Order of quantifiers

Context: This lesson plan is from a weekly communication recitation that accompanies M.I.T.’s Real Analysis (18.100C). This week students learn about differentiability and the mean value theorem (Rudin pp. 103-110). This recitation revisits concepts that were introduced in the second recitation.

Authors: The recitation was developed primarily by Joel B. Lewis and Craig Desjardins.

Communication objectives: Translating among mathematical concepts, mathematical language, and notation; with particular attention to how changing the order of quantifiers changes the meaning.

Students worked in small groups on the following task:

Give some examples of f: R–>R having each of the following properties.
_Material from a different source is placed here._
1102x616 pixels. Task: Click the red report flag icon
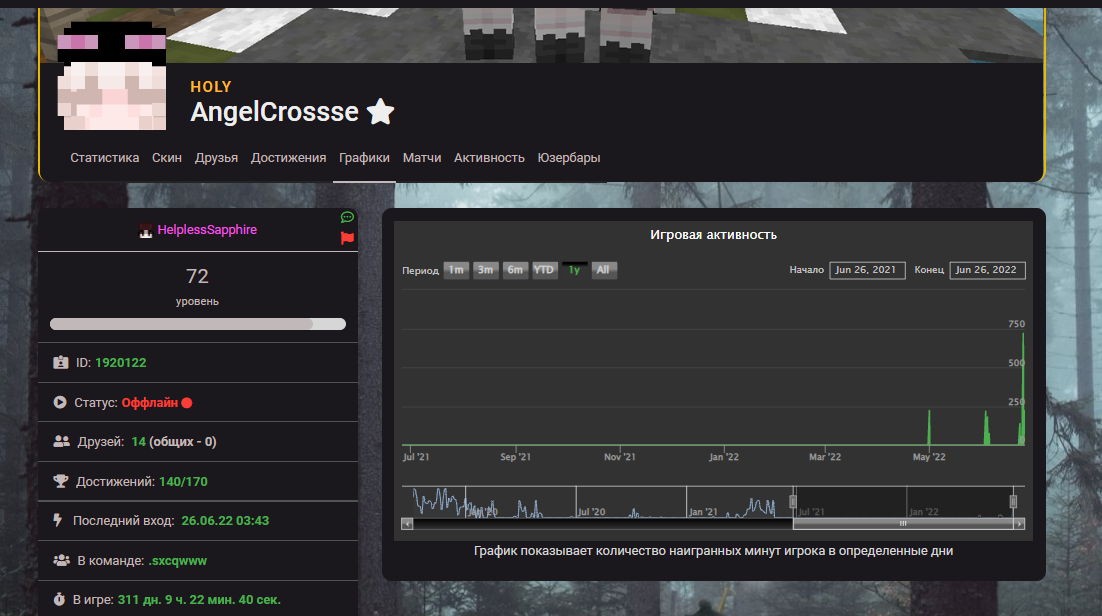(x=347, y=238)
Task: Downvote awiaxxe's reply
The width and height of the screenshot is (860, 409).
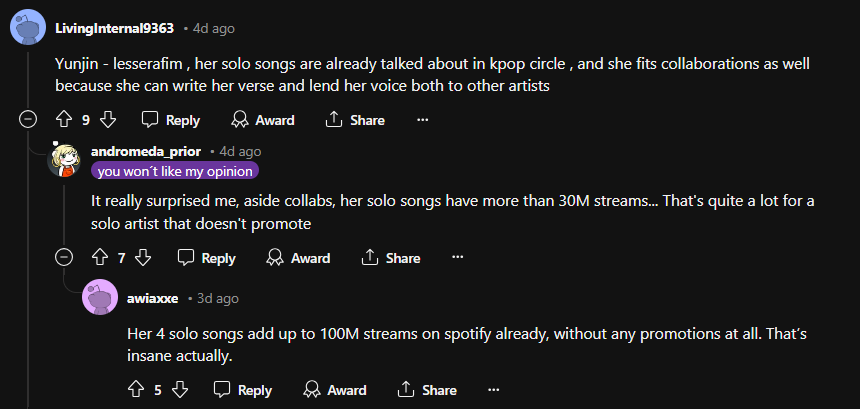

  • A function f: X–>Y is said to have property P1 if for all ε > 0 and for all x1, x2 in X there exists δ > 0 such that if d1(x1, x2) < δ, we have that d2(f(x1), f(x2)) < ε.
  • A function f: X–>Y is said to have property P2 if for all ε > 0 there exists δ > 0 such that for all x1, x2 in X with d1(x1, x2) < δ, we have that d2(f(x1), f(x2)) < ε.
  • A function f: X–>Y is said to have property P3 if there exists δ > 0 such that for all ε > 0 and for all x1, x2 in X with d1(x1, x2) < δ, we have that d2(f(x1), f(x2)) < ε.

Then, as class, we discussed the meaning of each of the statements above. The following points came up in discussion:

  • Note that f is continuous on its domain if for all x1 in X and for all ε > 0 there exists δ > 0 such that for all x2 in X with d1(x1, x2) < δ, we have that d2(f(x1), f(x2)) < ε. [This is not one of the listed properties.]
  • Note that P2 is uniform continuity, which can be illustrated by drawing windows on a graph.
  • P1 is satisfied by every function.
  • On the reals, the only functions satisfying P3 are constant functions, but this is not true in every metric space.

Note: The above activity does not fill an entire recitation. In Fall 2009 the activity was combined with the conclusion of peer critique that had been started in the preceding recitation.